To start matlab, use the following command:
[ netID@cluster ~]$ matlab
Depending on your X server settings, this will start either the Matlab GUI or the Matlab command-line interface. To start Matlab in command-line interface mode, use the following command with the appropriate flags:
[ netID@cluster ~]$ matlab -nosplash -nodisplay
By default, Matlab will execute a large number of built-in operators and functions multi-threaded and will use as many threads (i.e. cores) as are available on the node. Since login nodes are shared among all users, HPRC restricts the number of computational threads to 8. This should suffice for most cases. Speedup achieved through multi-threading depends on many factors and in certain cases. To explicitly change the number of computational threads, use the following Matlab command:
>>feature('NumThreads',4);
This will set the number of computational threads to 4.
To completely disable multi-threading, use the -singleCompThread option when starting Matlab:
[ netID@cluster ~]$ matlab -singleCompThread
Usage on the Login Nodes
Please limit interactive processing to short, non-intensive usage. Use non-interactive batch jobs for resource-intensive and/or multiple-core processing. Users are requested to be responsible and courteous to other users when using software on the login nodes.
The most important processing limits here are:
- ONE HOUR of PROCESSING TIME per login session.
- EIGHT CORES per login session on the same node or (cumulatively) across all login nodes.
Anyone found violating the processing limits will have their processes killed without warning. Repeated violation of these limits will result in account suspension.
Note: Your login session will disconnect after one hour of inactivity.
Running Matlab through the hprc portal
HPRC provides a portal through which users can start an interactive Matlab GUI session inside a web browser. For more information how to use the portal see our HPRC OnDemand Portal section
Running Matlab through the batch system
HPRC developed a tool named matlabsubmit to run Matlab simulations on the HPRC compute nodes without the need to create your own batch script and without the need to start a Matlab session. matlabsubmit will automatically generate a batch script with the correct requirements. In addition, matlabsubmit will also generate boilerplate Matlab code to set up the environment (e.g. the number of computational threads) and, if needed, will start a parpool using the correct Cluster Profile (local if all workers fit on a single node and a cluster profile when workers are distribued over multiple nodes)

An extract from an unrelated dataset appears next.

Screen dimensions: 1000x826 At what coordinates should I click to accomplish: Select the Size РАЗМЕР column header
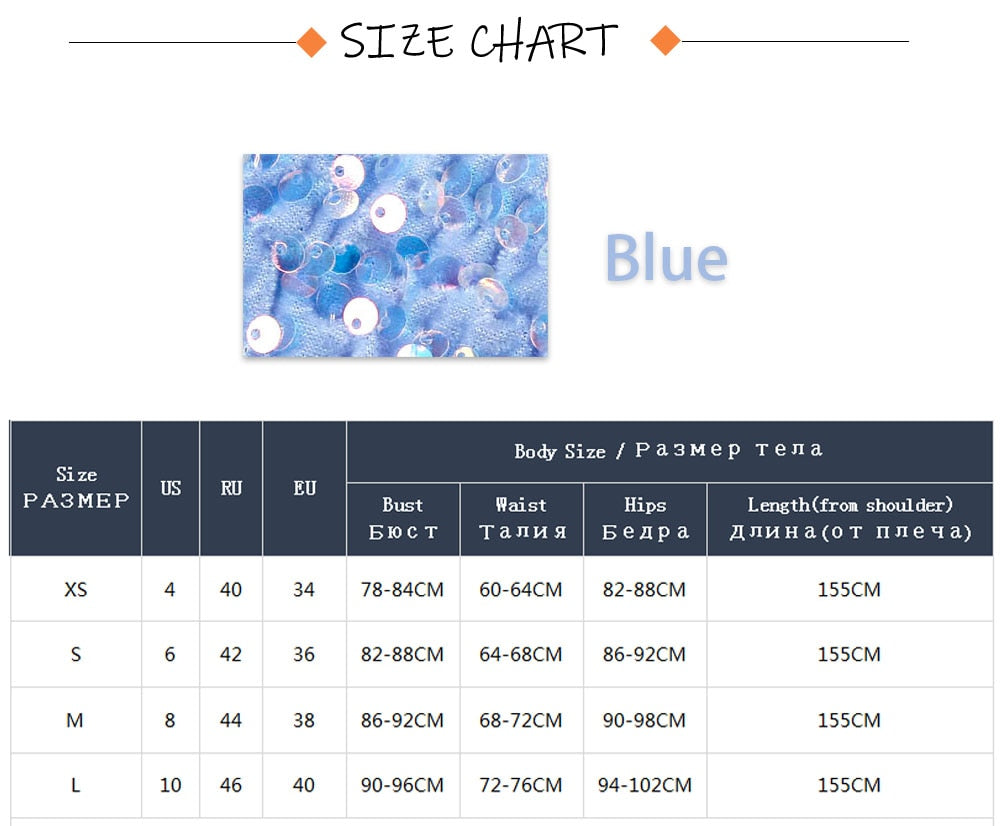76,488
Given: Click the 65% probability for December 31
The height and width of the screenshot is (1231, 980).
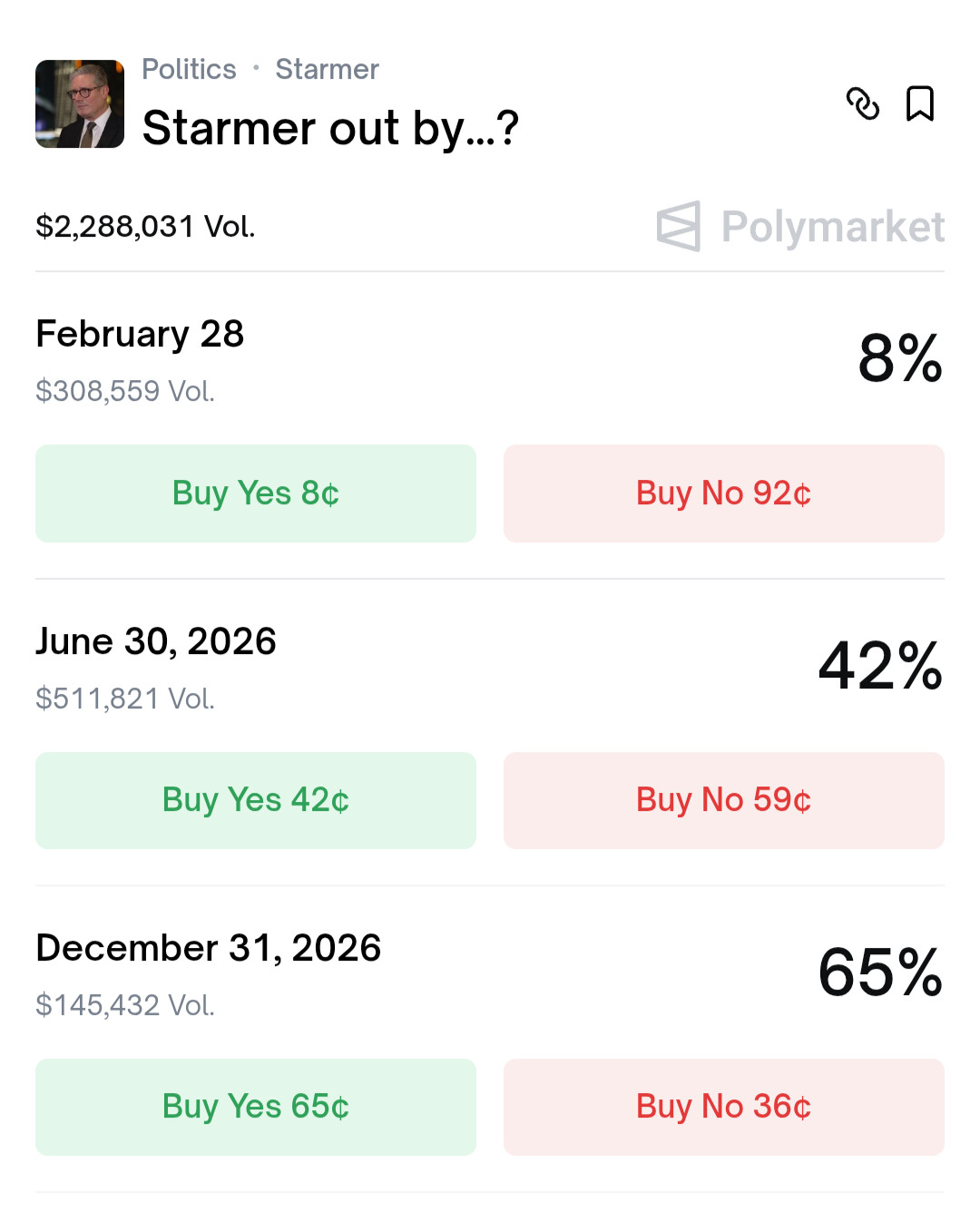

To submit your Matlab script, use the following command:
[ netID@cluster ~]$ matlabsubmit myscript.m
In the above example, matlabsubmit will use all default values for runtime, memory requirements, the number of workers, etc. To specify resources, you can use the command-line options of matlabsubmmit. For example:
[ netID@cluster ~]$ matlabsubmit -t 07:00 -s 4 myscript.m
will set the wall-time to 7 hours and makes sure Matlab will use 4 computational threads for its run ( matlabsubmit will also request 4 cores).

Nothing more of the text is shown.